In [1]:
from bs4 import BeautifulSoup
from selenium import webdriver
from selenium.webdriver.chrome.service import Service
from selenium.webdriver.chrome.options import Options
from webdriver_manager.chrome import ChromeDriverManager
import json
import time

In [2]:
# Setup headless browser
options = Options()
options.add_argument("--headless")
driver = webdriver.Chrome(service=Service(ChromeDriverManager().install()), options=options)

# Load the page
url = "https://xbrl.efrag.org/e-esrs/esrs-set1-2023.html"
driver.get(url)
time.sleep(3)
soup = BeautifulSoup(driver.page_source, "html.parser")
driver.quit()

In [None]:
count = 0
with open("scraped_text/esrs_streamed.json", "w", encoding="utf-8") as f:
    f.write("[\n")
    first = True
    current_id = None
    main_container = soup.find("div", class_="eli-container", id="anx_I")

    for item in main_container.children: # one item is either a section-title, a subsetion-title, or a normal point
        item_extracted = None  

        if item.name == "p": # section and subsection
            direct_text = item.find(string=True, recursive=False) # direct text under class
            direct_text = direct_text.strip() if direct_text else ""

            useful_child = item.find("span")
            child_text = useful_child.get_text(strip=True) if useful_child else ""

            if direct_text.endswith('.'): # section
                item_extracted = {
                    "class_type_id": f"p_{item.get('id', '')}",
                    "section_num": direct_text,
                    "section_title": child_text
                }
            else: # subsection
                item_extracted = {
                    "class_type_id": f"p_{item.get('id', '')}",
                    "subsection_num": direct_text,
                    "subsection_title": child_text
                }
        elif item.name == "a" and item.has_attr("id"): # a singel-item/point (smallest unit)
            full_text = item.get_text(separator="\n", strip=True)
            texts = full_text.split('\n')
            item_num = texts[0] if texts else ''
            item_content = " ".join(texts[1:]) if len(texts) > 1 else ""
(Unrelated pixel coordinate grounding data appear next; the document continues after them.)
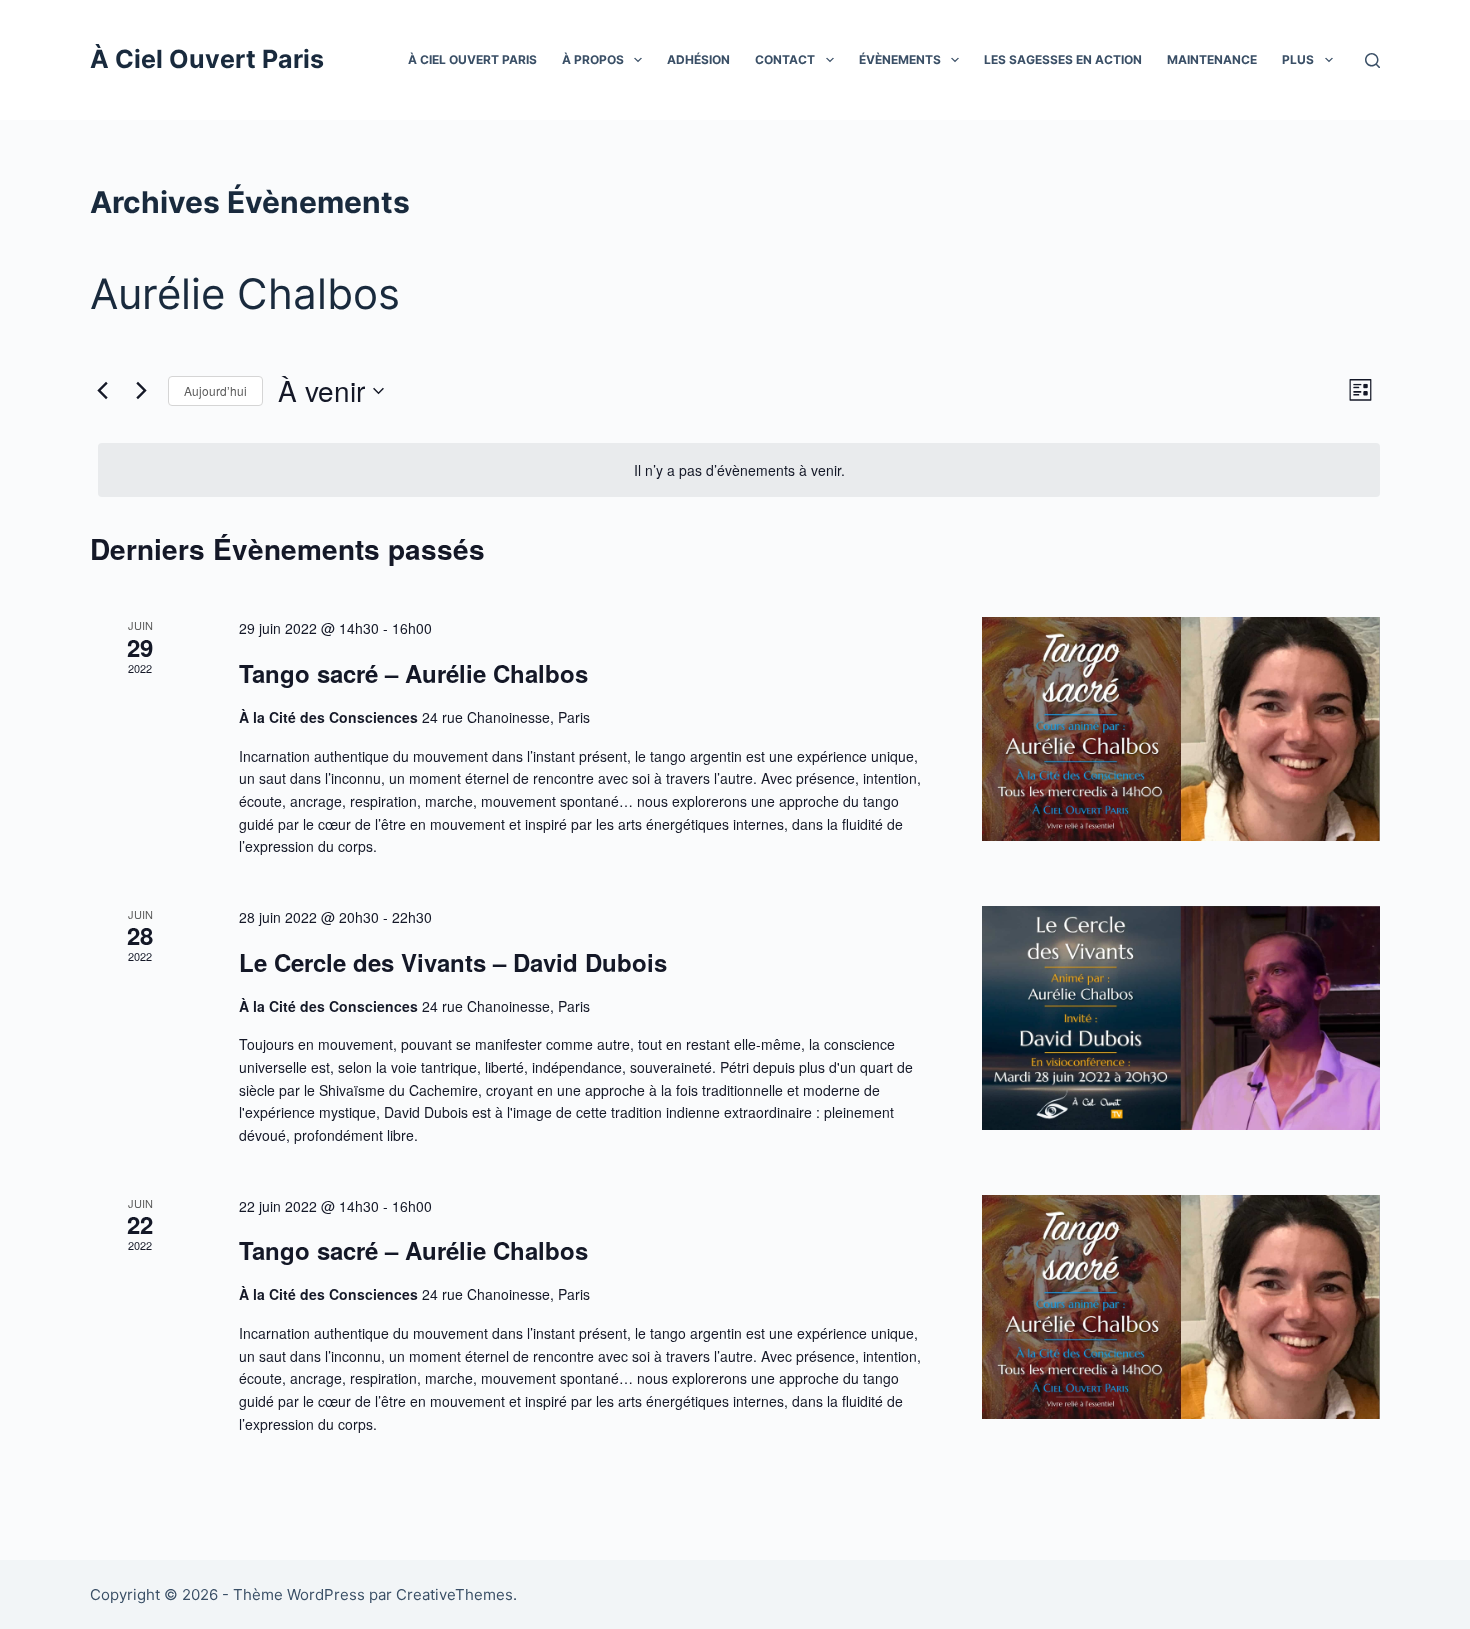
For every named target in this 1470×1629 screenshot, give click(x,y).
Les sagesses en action (1063, 59)
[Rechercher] (1372, 60)
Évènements (900, 59)
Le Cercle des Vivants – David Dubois (453, 962)
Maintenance (1212, 59)
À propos (593, 59)
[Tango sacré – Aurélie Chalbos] (1181, 729)
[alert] (739, 470)
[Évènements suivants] (141, 391)
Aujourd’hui (215, 390)
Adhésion (698, 59)
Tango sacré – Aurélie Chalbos (413, 673)
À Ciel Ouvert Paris (207, 59)
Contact (785, 59)
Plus (1298, 59)
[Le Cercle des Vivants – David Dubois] (1181, 1018)
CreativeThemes (454, 1594)
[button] (638, 60)
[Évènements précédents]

            item_extracted = {
                "class_type_id": f'a_{item["id"]}',
                "item_num": item_num,
                "item_content": item_content
            }


        if item_extracted: # Only write if something was extracted
            if not first: # no need of comma for the first item in json
                f.write(",\n") # add the comma for json
            else:
                first = False
            f.write(json.dumps(item_extracted, ensure_ascii=False))
            count = count+1

    f.write("\n]")
    print(f"✅ Streamed JSON written to text/esrs_streamed.json,{count} items")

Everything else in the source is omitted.